O presidente Jair Bolsonaro sancionou, na última sexta-feira (15), a lei que reduz a quantia de R$ 690 milhões do Ministério de Ciência, Tecnologia e Inovações, que seria destinada ao financiamento de pesquisas e projetos científicos. Com o corte, a pasta perdeu cerca de 90% do seu orçamento. O valor será repassado para outros ministérios.
A mudança foi aprovada pelo Congresso a pedido da área econômica do governo federal. Em justificativa para o pedido, a pasta de Economia alegou que a proposta de orçamento para 2022 aumentará consideravelmente os recursos para projetos de pesquisa.
Do montante total, R$ 34,578 milhões iriam para a Comissão Nacional de Energia Nuclear (Cnen) e os R$ 655,421 milhões restantes seriam destinados ao Fundo Nacional de Desenvolvimento Científico e Tecnológico (FNDCT), que apoia os programas e projetos prioritários de desenvolvimento científico e tecnológico nacionais.
Em reação a medida, a Sociedade Brasileira para o Progresso da Ciência (SBPC) e outras entidades da área de ciência, tecnologia e inovação, realizaram uma mobilização em defesa do setor. Oito entidades da Iniciativa para a Ciência e Tecnologia no Parlamento (ICTP.br) enviaram uma carta ao ministro da Casa Civil, Ciro Nogueira, para a liberação dos R$ 2,7 bilhões ainda existentes no Fundo Nacional de Desenvolvimento Científico e Tecnológico (FNDCT) em 2021.

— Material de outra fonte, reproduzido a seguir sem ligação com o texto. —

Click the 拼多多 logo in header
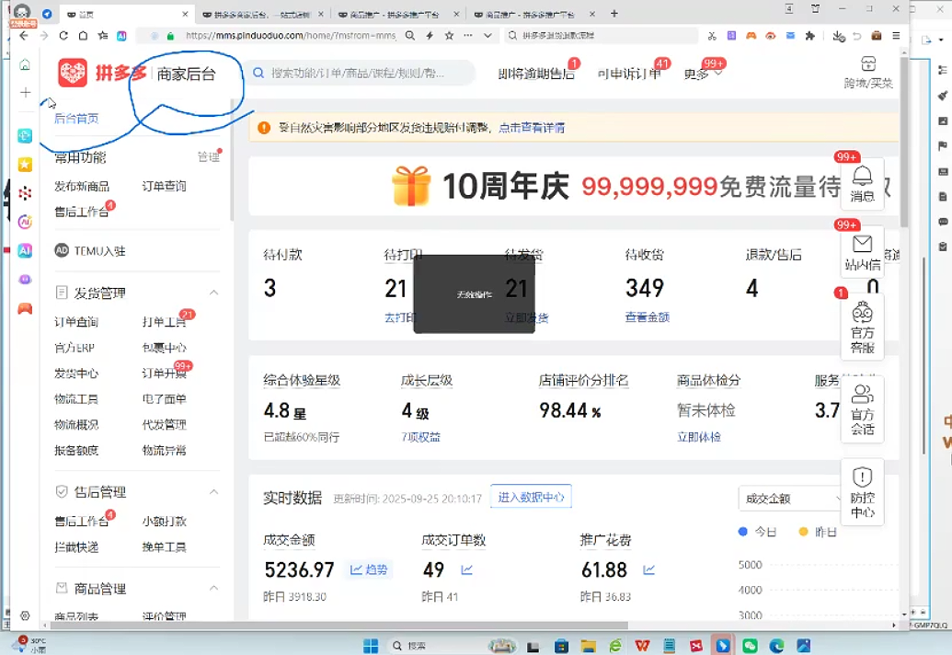 tap(74, 75)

O representante da Associação Nacional dos Dirigentes de Ensino Superior (Andifes), Dácio Mateus, defendeu a reposição dos recursos previstos para a pesquisa científica e destacou que 90% da ciência brasileira é realizada em universidades e instituições públicas.
Pesquisa em Araraquara
O diretor do Instituto de Química da Unesp/Araraquara, Sidney José Lima Ribeiro, concedeu entrevista exclusiva ao Jornal O Imparcial, onde detalha como os cortes no orçamento do Ministério da Ciência e Tecnologia vão afetar a pesquisa no Instituto de Química da Unesp, em Araraquara. Ele também fala das expectativas do campo acadêmico para o futuro das Ciências no Brasil.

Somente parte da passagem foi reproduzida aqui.